• **原文**

人流復活で増えるトコジラミ「深刻に捉えすぎず、冷静に対策を」 自ら刺されて図鑑を作った皮膚科医 #なぜ話題
自ら刺された写真で図鑑を刊行 「救急外来で重宝していただいている」
実は夏秋さんは昨年、衛生害虫に自分が実際に刺されてみて、その臨床写真とともに症状や治療法を解説するという図鑑を出版して話題になっている。 本のタイトルは『Dr.夏秋の臨床図鑑 虫と皮膚炎 改訂第2版』(Gakken)という。初版以来10年ぶりの改訂で、ネットでは専門家らが「あの名著が再び!」と盛り上がった。 「皮膚科診療ではもちろん、夜間の救急外来の現場でも重宝していただいていると聞いています。というのは夜間は皮膚科の専門医も不在で、何らかの虫に刺された患者さんを診察してもよくわからない。そこで私の本を参考にすれば対応できることが多いそうです。また高価な専門書なんですが(1万5400円)、昆虫好きの子どもたちが夢中になって眺めていると聞いて、嬉しいですね」 掲載されている症例写真の約7割が、夏秋さんが自ら刺されて撮ったもの。たとえばトコジラミに関しては、《吸血開始直後のトコジラミ》と《吸血終了直前のトコジラミ》の写真がある。
刺したあとも、赤い刺し痕が並んだ皮膚の写真を載せて説明する。

• **提供データ**
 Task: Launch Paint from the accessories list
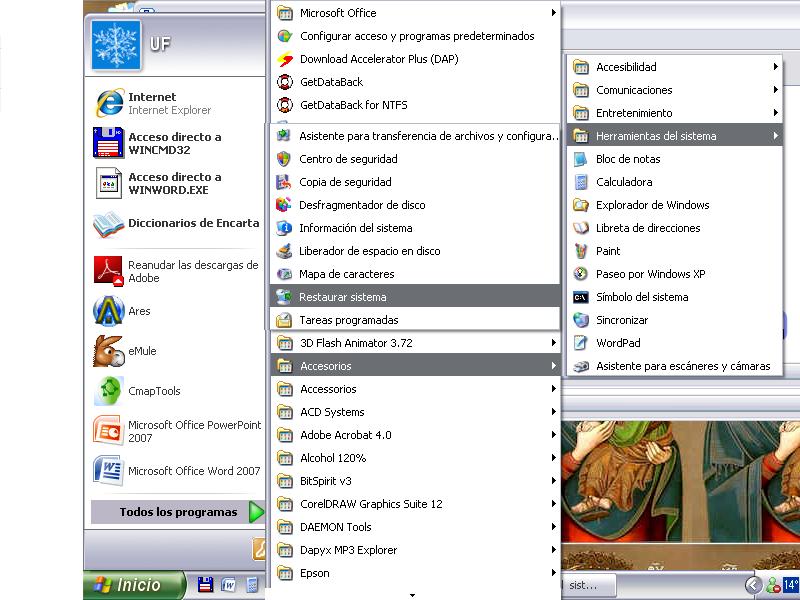click(x=608, y=251)
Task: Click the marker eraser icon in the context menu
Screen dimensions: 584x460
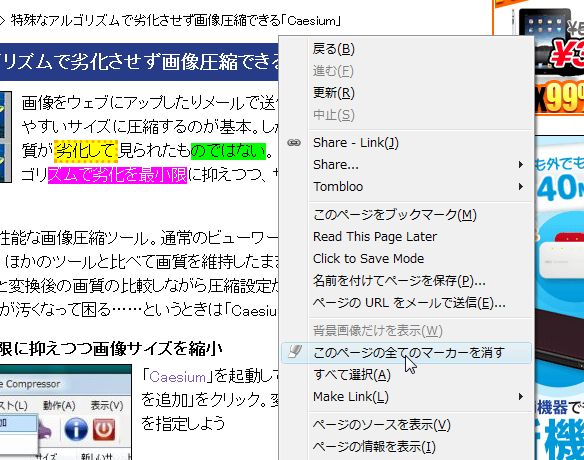Action: (295, 352)
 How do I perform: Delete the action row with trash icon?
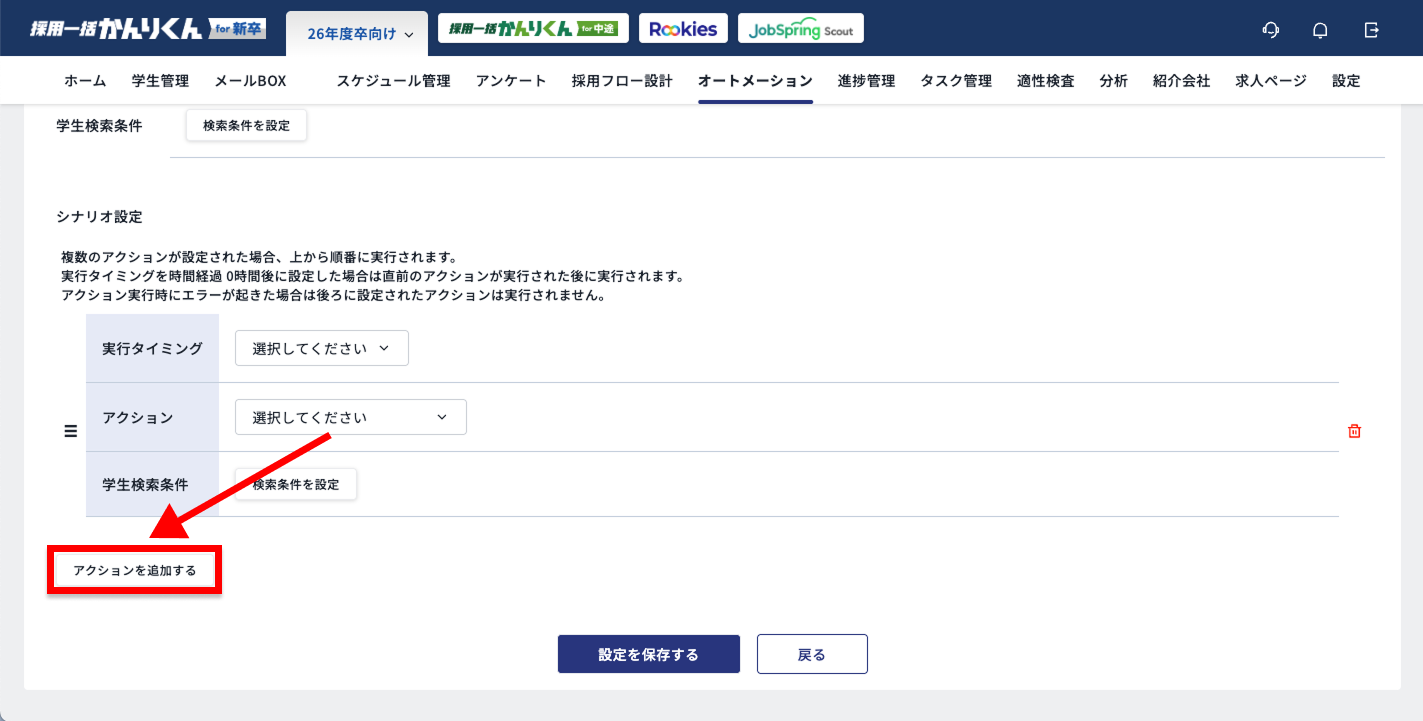[x=1354, y=430]
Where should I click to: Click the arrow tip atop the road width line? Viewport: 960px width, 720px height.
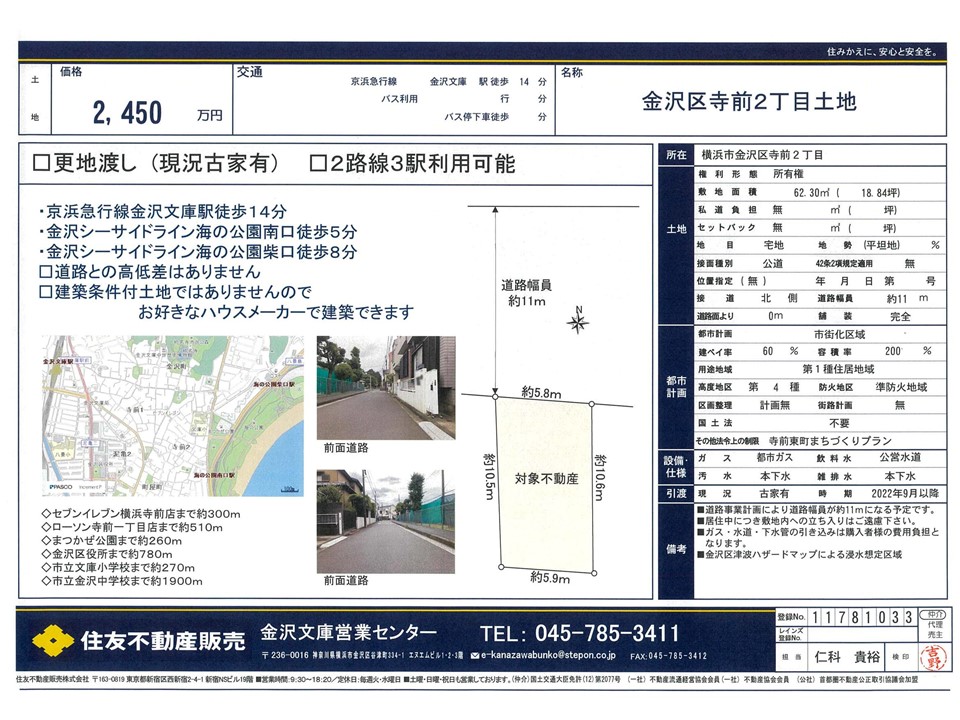click(x=493, y=209)
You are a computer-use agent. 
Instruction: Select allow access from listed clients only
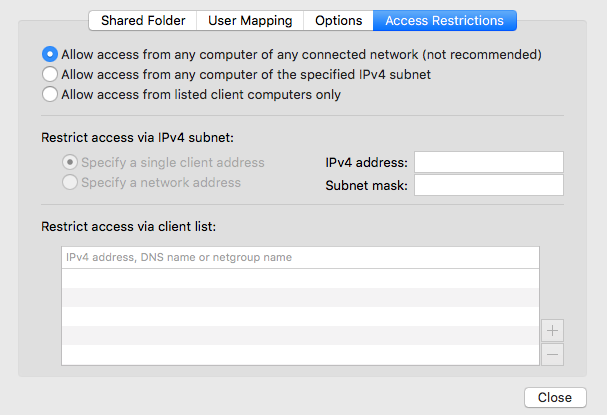pyautogui.click(x=50, y=94)
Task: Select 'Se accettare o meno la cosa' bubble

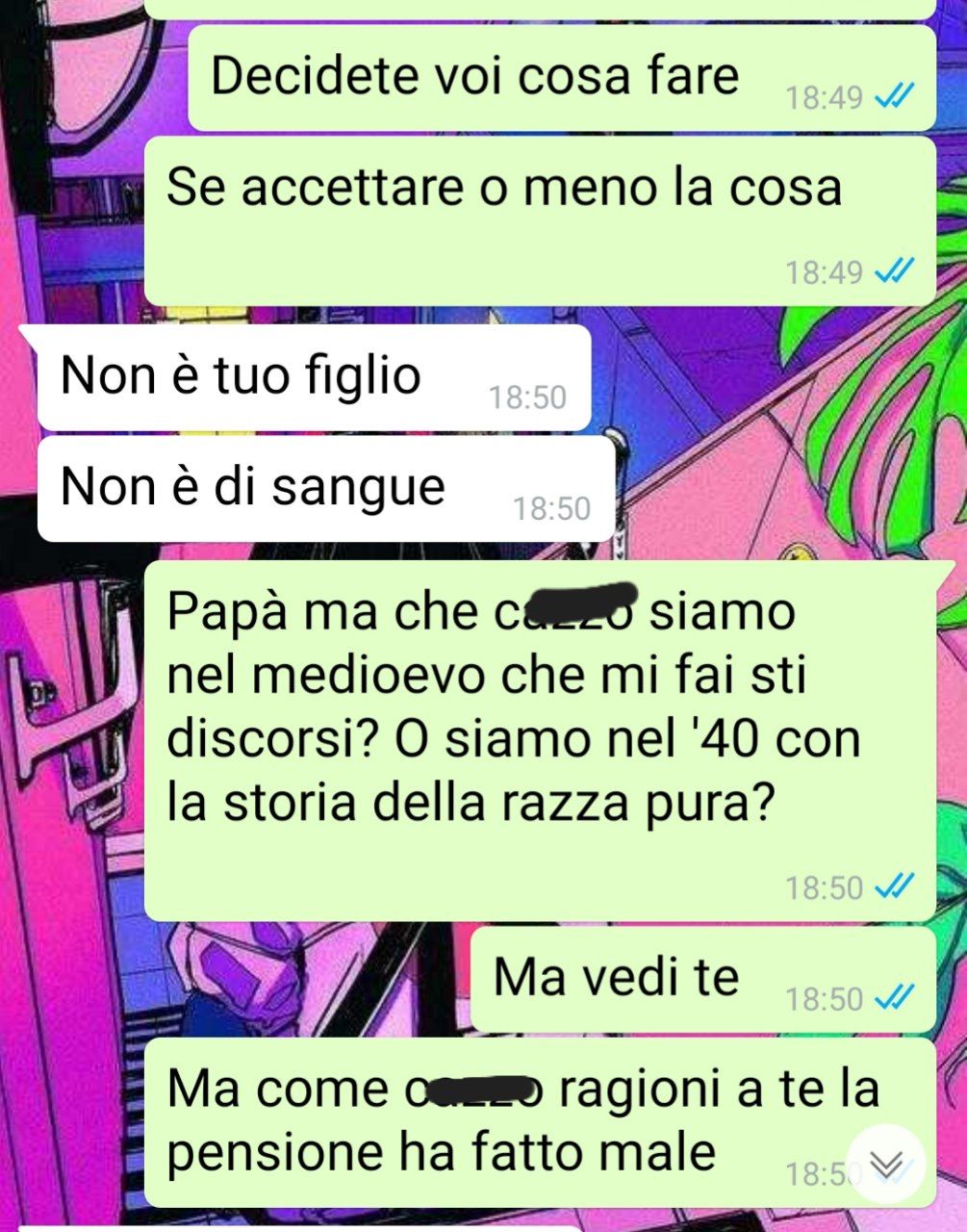Action: pyautogui.click(x=540, y=221)
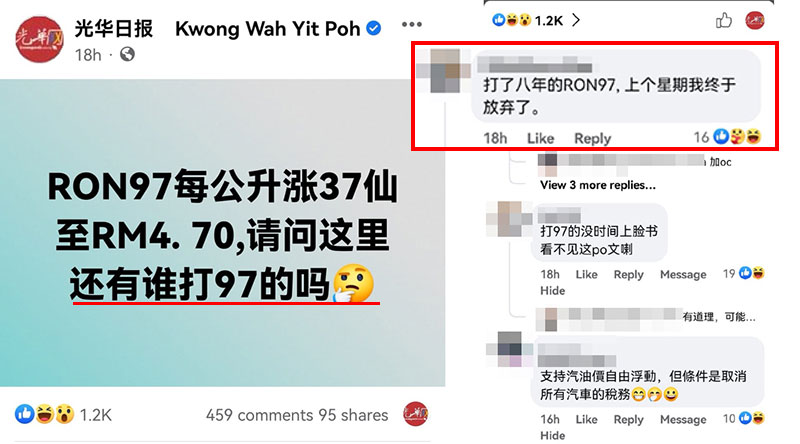
Task: Open the RON97 price post image
Action: [222, 233]

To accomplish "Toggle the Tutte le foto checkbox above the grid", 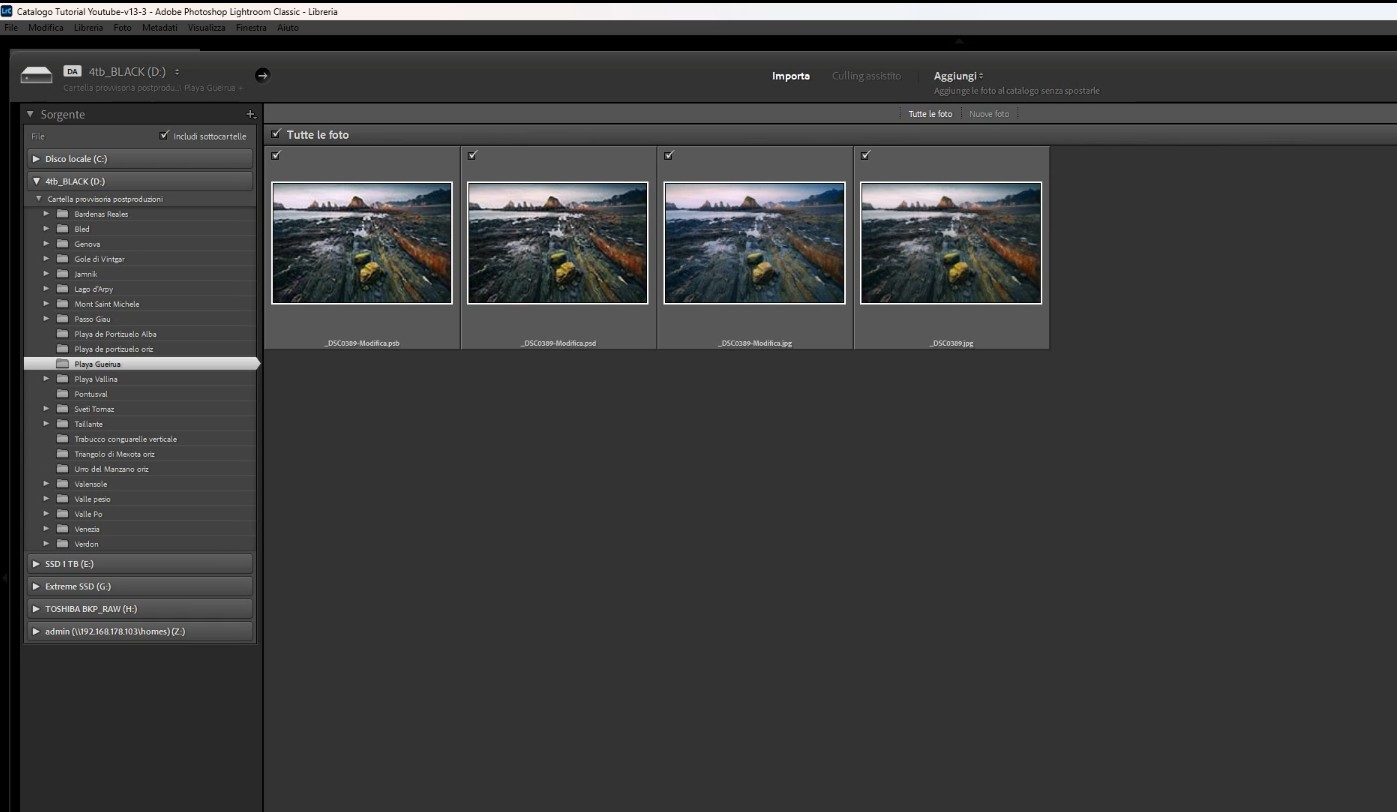I will pyautogui.click(x=277, y=133).
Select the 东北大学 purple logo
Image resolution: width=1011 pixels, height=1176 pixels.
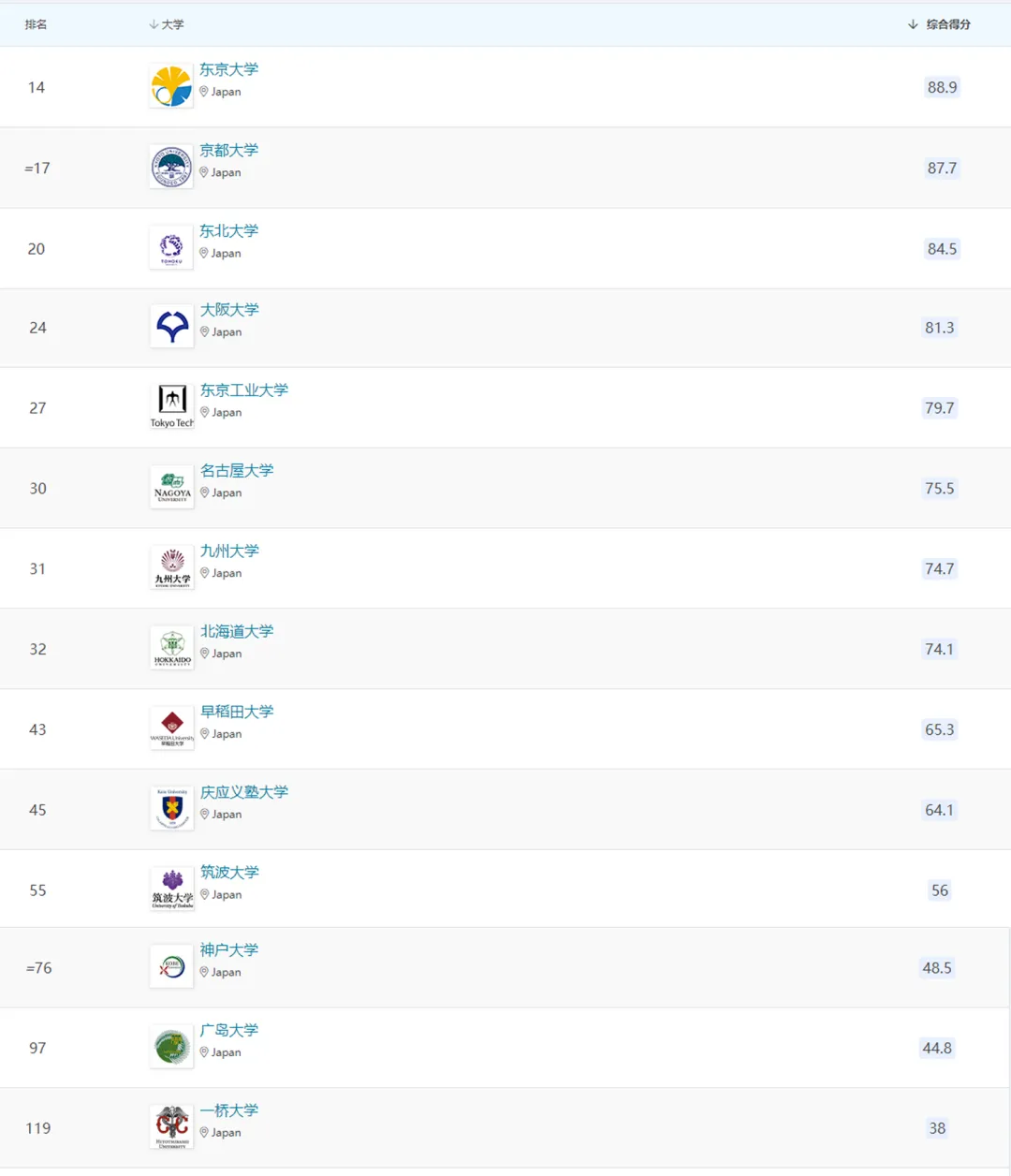pyautogui.click(x=171, y=248)
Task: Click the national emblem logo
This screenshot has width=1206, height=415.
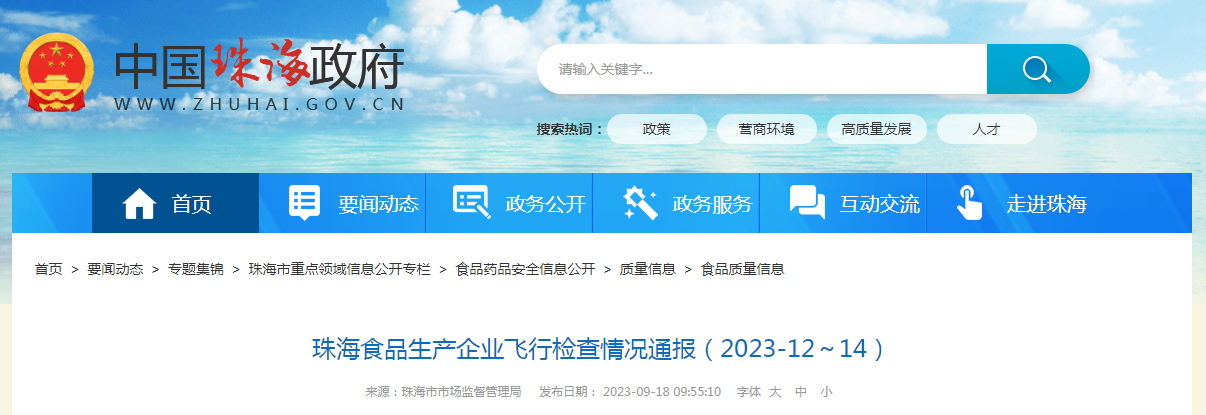Action: click(57, 73)
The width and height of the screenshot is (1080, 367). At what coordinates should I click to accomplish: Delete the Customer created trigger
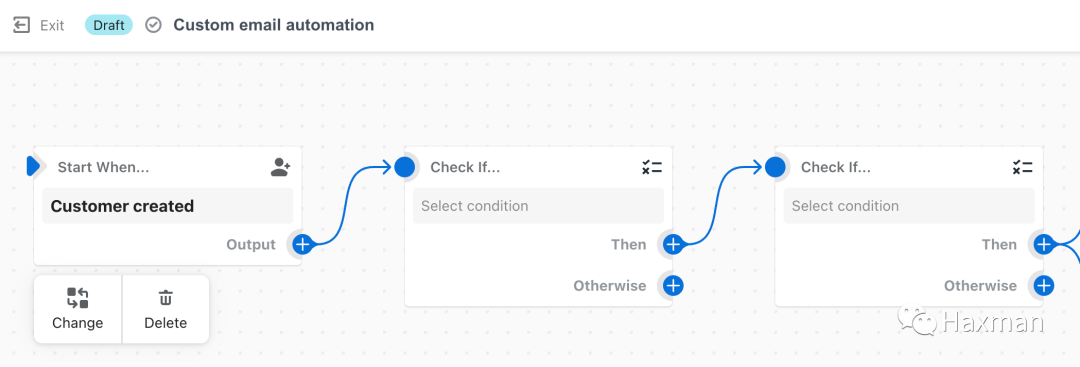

• **解く問題**
A - 原文によると、図鑑に載っている症例写真のうち、夏秋さんが自ら刺されて撮ったものは約何割か。
B - 原文の「人流復活で増えるトコジラミ「深刻に捉えすぎず、冷静に対策を」 自ら刺されて図鑑を作った皮膚科医 #なぜ話題」から「刺したあとも、赤い刺し痕が並んだ皮膚の写真を載せて説明する。」までを、一字も変えずにもう一度示せ。

• **番号付き回答**
A - 約7割。

B -
人流復活で増えるトコジラミ「深刻に捉えすぎず、冷静に対策を」 自ら刺されて図鑑を作った皮膚科医 #なぜ話題
自ら刺された写真で図鑑を刊行 「救急外来で重宝していただいている」
実は夏秋さんは昨年、衛生害虫に自分が実際に刺されてみて、その臨床写真とともに症状や治療法を解説するという図鑑を出版して話題になっている。 本のタイトルは『Dr.夏秋の臨床図鑑 虫と皮膚炎 改訂第2版』(Gakken)という。初版以来10年ぶりの改訂で、ネットでは専門家らが「あの名著が再び!」と盛り上がった。 「皮膚科診療ではもちろん、夜間の救急外来の現場でも重宝していただいていると聞いています。というのは夜間は皮膚科の専門医も不在で、何らかの虫に刺された患者さんを診察してもよくわからない。そこで私の本を参考にすれば対応できることが多いそうです。また高価な専門書なんですが(1万5400円)、昆虫好きの子どもたちが夢中になって眺めていると聞いて、嬉しいですね」 掲載されている症例写真の約7割が、夏秋さんが自ら刺されて撮ったもの。たとえばトコジラミに関しては、《吸血開始直後のトコジラミ》と《吸血終了直前のトコジラミ》の写真がある。
刺したあとも、赤い刺し痕が並んだ皮膚の写真を載せて説明する。